A New Snap in the Travel Industry
The travel industry already dominates the digital domain in the form of travel blogs, online booking sites, countless online magazines, an undeniable presence on social media, and the list goes on and on. These travel mediums bring viewers the world at their fingertips, and right now the biggest trend in the travel digital domain is documenting and experiencing the world via Snapchat.
What is the Snapchat and Travel Connection?
When WOW Air decided to advertise the summer job of a lifetime with their Snaptravelers position, it was evident that this exploding social platform was a force to be reckoned with and was about to hit the travel industry in a big way. Naturally, we wanted to look a little closer at what exactly Snapchat has to offer to the travel industry.
There are a few travel writers who are already making a name for themselves in the travel Snapchat arena, and it seems that all have a high Snapchat engagement for the same reason – the “real” factor. Snapchat, which functions as a messaging system in which messages disappear after the allotted time, employs a very in-the-moment, real-time factor that other social sites do not. Furthermore, unlike other photo sharing platforms that are geared towards perfection, Snapchat is based on unfiltered documentation.
Platforms like Instagram and Pinterest, although having very noticeable differences from each other, are both mostly about sharing polished, perfect pictures – the types of photos that make people want to read travel blogs in the first place. Usually these are well-filtered and expertly posed photos making viewers long to see the dreamy destinations that they portray for themselves. These do indeed have their place and certainly require tact and artfulness. Snapchat, on the other hand, is more for documenting the type of moment a car splashes you when driving over a puddle about five seconds after that perfect Instagram photo was taken. It documents the real, unfiltered moments of travel bloggers’ lives, which demystifies them and their narratives. Snapchat is a down-to-earth documentation of the moments that aren’t usually caught by the camera, and it is about high entertainment value as opposed to pretty pictures.

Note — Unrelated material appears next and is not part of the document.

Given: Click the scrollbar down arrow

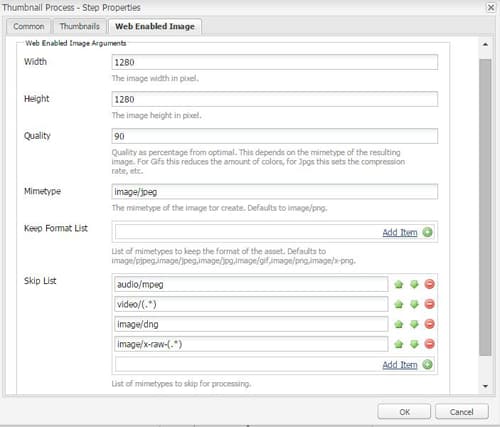Looking at the screenshot, I should coord(485,386).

The Entertainment and Engagement Factor
This entertainment value is clear in the “editing” features. Snaps are not extensively editable the way that photos on other photo sharing networks are. You need to use the Snapchat camera – right then and there – and then add playful filters or additional content, like emojis or self-drawn pictures with your finger over the photo. You are also allowed to type up to 35 characters of text, but that’s it. All of the editing features are meant to only add entertainment value to the photo, not doctor the photo itself. This “real” element offers a certain aspect of honesty and a behind-the-scenes approach to documenting travel that is hard to resist. A little like a millennials version of reality TV, there is a kind of raw and honest communication going on with Snapchat that is incredibly engaging, which results in large and very active communities being built around Snapchat stars.

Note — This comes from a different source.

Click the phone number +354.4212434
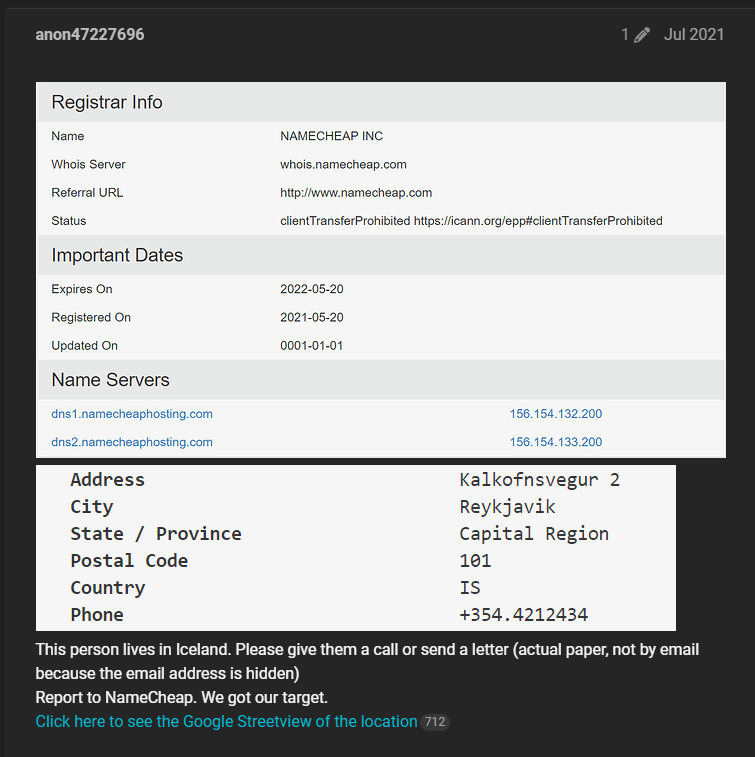 (x=523, y=614)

How large you ask? Well, not to overwhelm you with numbers, but the Snapchat statistics are pretty impressive. With over 100 million active daily users and approximately 500 million photo and video views per day, the reach is incredibly wide. Furthermore, these users are engaged – they have to physically touch content to view it; if they remove their finger from the screen, the Snap disappears – unlike Facebook that counts videos that begin playing automatically as a view if it plays for a total of 3 seconds. Furthermore, Snapchat users tend to spend an average of 30 minutes a day on the app, which speaks volumes for the platform’s engagement factor. In the end, social media is about making yourself present to your audience, and Snapchat gives you a very real presence for that audience to identify and connect with.
It seems that the Snapchat platform and travel industry work beautifully hand in hand, offering up the world on a very different kind of platter. Expect to see more aspects of the travel industry Snapped as time goes on.